IPv4 Ethernet networks require a mechanism for nodes to find out which link-layer addresses correspond to which layer three addresses. In other words, how does a machine locate the link-layer address for a given IP address that is on your network? In the vast majority of conventional networks today, this is done using a protocol called ARP, defined in RFC 826.

The protocol works as follows: hosts maintain a table of the link-layer addresses corresponding to IPv4 addresses. When a packet needs to be transmitted, the host checks this table and uses the link-layer address, if it is present. If not, the host broadcasts an ARP request message saying, "Here are my IP and link-layer addresses, who knows the link-layer address for X?" The target host is expected to construct a reply and send it to the requester. Note that the ARP request is a broadcast and contains the information needed to form a table entry for the requesting host. Crucially, this allows the reply to be sent without issuing any further ARP requests.
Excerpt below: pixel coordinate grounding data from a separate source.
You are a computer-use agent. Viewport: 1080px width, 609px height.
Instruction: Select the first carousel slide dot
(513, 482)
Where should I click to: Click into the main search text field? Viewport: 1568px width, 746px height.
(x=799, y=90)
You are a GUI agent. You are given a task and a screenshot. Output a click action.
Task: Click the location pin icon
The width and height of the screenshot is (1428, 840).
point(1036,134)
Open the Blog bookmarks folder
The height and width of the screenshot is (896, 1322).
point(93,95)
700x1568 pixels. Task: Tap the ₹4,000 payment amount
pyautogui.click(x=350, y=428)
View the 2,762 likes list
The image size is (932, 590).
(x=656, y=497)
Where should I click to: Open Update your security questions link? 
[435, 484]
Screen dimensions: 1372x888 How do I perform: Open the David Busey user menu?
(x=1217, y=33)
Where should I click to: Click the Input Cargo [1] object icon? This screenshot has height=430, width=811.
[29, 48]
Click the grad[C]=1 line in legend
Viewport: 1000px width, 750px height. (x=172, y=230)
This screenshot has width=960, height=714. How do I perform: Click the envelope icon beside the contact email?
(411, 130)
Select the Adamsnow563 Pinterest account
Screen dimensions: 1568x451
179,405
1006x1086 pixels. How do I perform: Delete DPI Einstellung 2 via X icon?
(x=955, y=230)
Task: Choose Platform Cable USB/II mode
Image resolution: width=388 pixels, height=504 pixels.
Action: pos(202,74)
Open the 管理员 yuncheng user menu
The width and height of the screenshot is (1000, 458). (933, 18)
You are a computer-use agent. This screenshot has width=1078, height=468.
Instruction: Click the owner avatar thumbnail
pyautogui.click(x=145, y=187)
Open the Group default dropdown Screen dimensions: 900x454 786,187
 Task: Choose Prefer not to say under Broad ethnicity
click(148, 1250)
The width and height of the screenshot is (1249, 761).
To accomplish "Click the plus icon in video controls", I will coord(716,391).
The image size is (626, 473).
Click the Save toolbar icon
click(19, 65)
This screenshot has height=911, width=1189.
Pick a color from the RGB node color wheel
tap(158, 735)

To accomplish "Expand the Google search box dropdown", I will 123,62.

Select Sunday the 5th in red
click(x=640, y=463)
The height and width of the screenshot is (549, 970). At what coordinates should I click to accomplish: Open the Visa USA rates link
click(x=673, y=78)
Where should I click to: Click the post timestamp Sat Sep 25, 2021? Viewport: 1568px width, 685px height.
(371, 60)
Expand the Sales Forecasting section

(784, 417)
Although ARP works very well when no-one is fiddling with it, it has a number of key deficiencies when it comes to security. First, when you receive an ARP reply, there is no guarantee that it has actually come from the correct system. Anyone who is on the same medium can fake this reply if desired, and there is nothing that can easily prevent this. Sophisticated attackers, having targeted a key machine, can perform a DoS attack or otherwise disrupt the network interface of that machine. They then can bring up a virtual address or alias on another machine, and ARP will take care of the rest, redirecting new connections to the replacement machine. (This kind of attack is often referred to as ARP poisoning.) If the attackers have replaced key infrastructure servers like DNS or proxy servers it's entirely possible they can begin to use this foothold to obtain more authentication "tokens," whether they be usernames, passwords or off-site accounts.

Second, on most systems, it is possible to specify the mapping from IP address to MAC address in a configuration file, allowing you to hardwire addresses in the ARP table. Although this allows you to mitigate the effects of ARP poisoning, this is a very inflexible configuration, and will eventually cause problems when someone forgets that the old MAC address has been hardcoded into many arbitrary systems within their network. We can't recommend it as a technique in large networks.

Although this is a problem which isn't easy to fix, it's rarely encountered in networks which are under the one administrative control (unlike, say, web site hosting networks) and we therefore note in passing that IPv6 considerably improves on the basic host-to-address mapping mechanism.